The heavy aircraft that came into military service with the US largely made it through World War Two.  None the less, there's no doubt that aircraft like the B-17 and the B-18 were obsolescent by the time World War Two started, already primitive in comparison to aircraft like the B-24. They were kept in production not because they were first rate modern aircraft at that time, but because it was necessary.  Save for odd uses, as soon as the war was over, they were phased out of service. For that matter, the aircraft that made them obsolescent were already obsolescent themselves. In terms of heavy bombers, which were really something that only the United States and the United Kingdom fielded, the world had gone from the aircraft of the mid 1930s, to the those of the late 30s and early 40s, to the B-29, which made them all obsolete.  And the B-29 would only remain a first rate bomber until the late 1940s when jet powered bombers made their appearance. The B-36 had its first flight in 1946. The B-47 in 1947.  The B-52 in 1952.

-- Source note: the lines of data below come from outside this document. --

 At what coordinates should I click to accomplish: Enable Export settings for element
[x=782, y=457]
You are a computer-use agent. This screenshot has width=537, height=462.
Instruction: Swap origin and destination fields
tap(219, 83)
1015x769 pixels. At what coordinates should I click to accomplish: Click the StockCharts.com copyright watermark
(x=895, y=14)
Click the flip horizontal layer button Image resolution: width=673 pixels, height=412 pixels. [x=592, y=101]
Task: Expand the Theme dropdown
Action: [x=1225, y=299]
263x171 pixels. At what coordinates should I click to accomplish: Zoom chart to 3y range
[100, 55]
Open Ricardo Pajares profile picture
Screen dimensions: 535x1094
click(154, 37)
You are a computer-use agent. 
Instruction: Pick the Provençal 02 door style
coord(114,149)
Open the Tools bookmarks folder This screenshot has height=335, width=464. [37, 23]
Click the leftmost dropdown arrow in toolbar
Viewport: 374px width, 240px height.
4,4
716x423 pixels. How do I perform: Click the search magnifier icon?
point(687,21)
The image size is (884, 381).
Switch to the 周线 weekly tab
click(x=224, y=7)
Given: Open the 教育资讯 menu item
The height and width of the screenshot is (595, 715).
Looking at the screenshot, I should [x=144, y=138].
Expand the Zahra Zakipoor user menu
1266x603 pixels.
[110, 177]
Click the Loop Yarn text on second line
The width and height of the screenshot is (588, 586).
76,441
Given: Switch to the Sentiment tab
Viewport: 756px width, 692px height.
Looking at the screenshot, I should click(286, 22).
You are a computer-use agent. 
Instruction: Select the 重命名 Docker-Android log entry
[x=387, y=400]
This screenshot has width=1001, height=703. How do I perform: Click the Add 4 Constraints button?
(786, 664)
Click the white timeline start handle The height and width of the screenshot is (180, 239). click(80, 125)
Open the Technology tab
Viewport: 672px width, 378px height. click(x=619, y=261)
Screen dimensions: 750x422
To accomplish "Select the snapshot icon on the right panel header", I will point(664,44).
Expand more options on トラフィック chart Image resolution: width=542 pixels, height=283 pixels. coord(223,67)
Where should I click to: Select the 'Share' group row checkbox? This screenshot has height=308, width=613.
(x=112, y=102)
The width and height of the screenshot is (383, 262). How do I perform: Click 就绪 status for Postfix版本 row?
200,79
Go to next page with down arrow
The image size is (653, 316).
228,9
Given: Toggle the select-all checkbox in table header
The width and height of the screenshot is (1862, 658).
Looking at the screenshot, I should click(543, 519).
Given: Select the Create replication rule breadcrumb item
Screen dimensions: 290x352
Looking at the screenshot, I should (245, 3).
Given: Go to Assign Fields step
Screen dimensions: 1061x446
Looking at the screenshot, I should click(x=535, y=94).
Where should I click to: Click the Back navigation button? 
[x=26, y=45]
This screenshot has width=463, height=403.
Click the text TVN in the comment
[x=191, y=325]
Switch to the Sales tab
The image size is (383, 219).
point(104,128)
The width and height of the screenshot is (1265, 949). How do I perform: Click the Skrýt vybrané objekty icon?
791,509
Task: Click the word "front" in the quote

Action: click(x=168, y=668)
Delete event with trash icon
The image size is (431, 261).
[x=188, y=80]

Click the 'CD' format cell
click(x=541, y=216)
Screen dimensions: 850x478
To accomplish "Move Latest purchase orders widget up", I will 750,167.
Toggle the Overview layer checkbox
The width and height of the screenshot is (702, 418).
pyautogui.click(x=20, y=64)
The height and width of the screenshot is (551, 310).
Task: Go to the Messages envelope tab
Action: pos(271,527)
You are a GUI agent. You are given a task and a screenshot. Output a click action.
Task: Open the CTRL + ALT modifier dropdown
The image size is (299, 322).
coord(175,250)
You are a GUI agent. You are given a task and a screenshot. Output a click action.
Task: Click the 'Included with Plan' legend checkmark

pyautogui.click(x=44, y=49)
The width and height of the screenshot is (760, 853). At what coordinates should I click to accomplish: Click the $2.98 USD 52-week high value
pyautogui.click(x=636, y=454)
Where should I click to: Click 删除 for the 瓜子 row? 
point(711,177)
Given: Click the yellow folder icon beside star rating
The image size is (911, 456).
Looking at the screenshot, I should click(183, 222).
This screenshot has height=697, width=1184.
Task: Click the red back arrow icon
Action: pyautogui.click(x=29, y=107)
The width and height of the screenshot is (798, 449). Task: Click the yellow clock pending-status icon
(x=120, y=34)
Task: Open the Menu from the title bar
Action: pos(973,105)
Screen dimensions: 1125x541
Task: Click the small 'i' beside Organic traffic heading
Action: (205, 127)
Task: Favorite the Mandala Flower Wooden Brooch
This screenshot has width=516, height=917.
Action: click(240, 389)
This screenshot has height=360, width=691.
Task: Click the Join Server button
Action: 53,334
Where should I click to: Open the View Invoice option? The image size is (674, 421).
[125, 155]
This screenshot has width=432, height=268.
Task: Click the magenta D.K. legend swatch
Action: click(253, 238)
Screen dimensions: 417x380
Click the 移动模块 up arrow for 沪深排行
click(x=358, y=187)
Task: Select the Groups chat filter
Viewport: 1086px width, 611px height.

The B-52 is still in Air Force use, and will be for the foreseeable future.  It will be, most likely, the first military aircraft to see 100 years of continual use.  But it was built in a completely different era.  Vastly more expensive than the B-17, which entered service less than 20 years prior to the B-52, it was designed to be flown by men who would have college educations and who were already use to a technical world. The B-17 was designed to be flown by farm boys who were used to tractors and made the Model A.

There's no earthly way that the designers and builders of the B-17 imagined them flying for 70 to 80 years.  Chances are, they didn't see them flying for more than ten.  During World War Two, those savvy to aircraft development didn't see a future for aircraft like the B-17 beyond the end of the war and, had they been quietly asked, would have already regarded it as obsolete.  It only had to offer its crew a chance of living through their tour.

And the fact that it did offer such a chance is why there remain any around today. They were rugged.

But they weren't built to fly forever.  And the flying ones will not.  The time has come to let them rest, while there are still any left that are capable of flight.

That is sad.  The fact that they still fly from town to town allows people to see them who would otherwise never get the chance.  But the end conclusion to continuing to allow them to fly seems evident.

_______________________________________________________________________________

To add to this sad tale, I've also been in an HE-111 that crashed later.  And I've viewed a P-51 which did.